What impressed me was that this director, overseeing a staff of women who were not required to have training or experience in early childhood development, wanted to find a way to open a discussion about this question: What is play? I applaud her for this!
One would expect to need such a discussion in an unlicensed school. But these questions are good ones for everyone in education. There are schools that say they are play-based. They give children the opportunity to be children (a terrific start); to be with each other in play experiences both outside and in. Teachers watch them play, and intervene when there is conflict. Then the “curriculum” intervenes! Themes are handed down from on high: farm animals; community helpers; life cycles; and “all about me”. Lessons are constructed. Crafts are implemented. And play takes a back seat to “learning.” These experiences are required, not optional. So play goes out of the window.
Dr. Peter Gray, in The Value of Play, defines play as “an expression of freedom”. It is intrinsically motivated and freely chosen. In a play situation among children, players choose, but they can also quit. My young friend at the water table with other children plays with materials we have provided: Tubing, funnels, CVC pipes, and turkey basters. Through daily experimentation of his choosing, he discovers that inverting the baster in the water, and connecting it to rubber tubing with a funnel at the top, creates a water pump. Pouring water into the funnel, then squeezing the baster, makes the water come out of the funnel like a geyser! He eventually stops playing in the water table. Being able to stop is part of play. If compelled to continue, according to Dr. Gray, play would cease to exist.

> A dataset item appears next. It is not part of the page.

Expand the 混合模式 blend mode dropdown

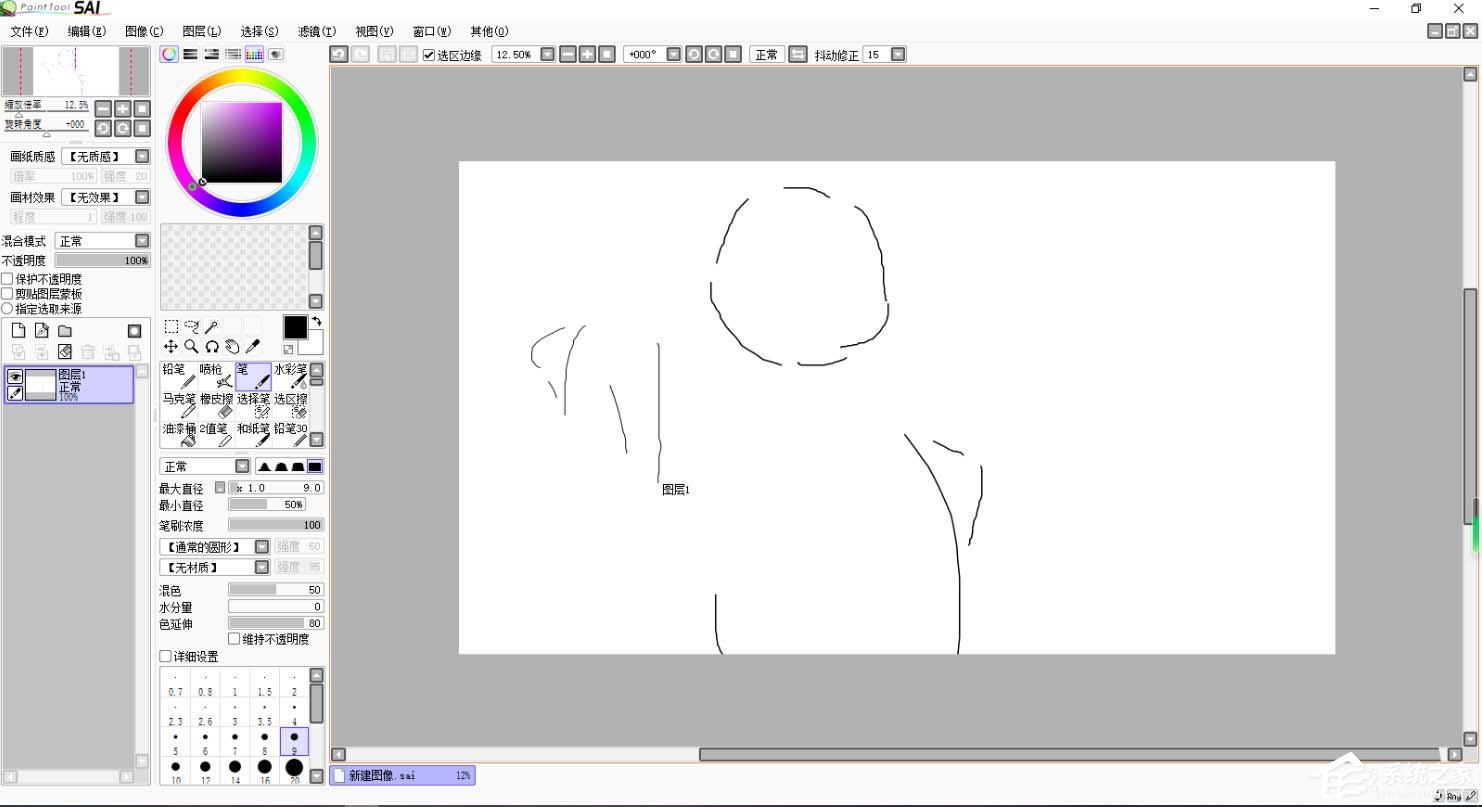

Play is not something children (or adults) do apart from work. Play is a necessary part of work. Play invites imagination to participate. Play may have rules, but those rules are agreed upon by the players (as anyone who has watched fours play “soccer” knows!). Play is intrinsically motivating. If your learning environment includes many opportunities for active collaboration and playful learning, with adults who understand how to ask good questions (open-ended, we say in the trade), you won’t need to use stickers to reward children for doing what you want them to learn to do. They will learn to do and understand much more than you can imagine.
What will this director do to initiate the discussion of play? I hope she will invite her teachers to play alongside children, and ask questions. I hope she will provide learning opportunities for them to advance their understanding of how children learn. Because they learn through play.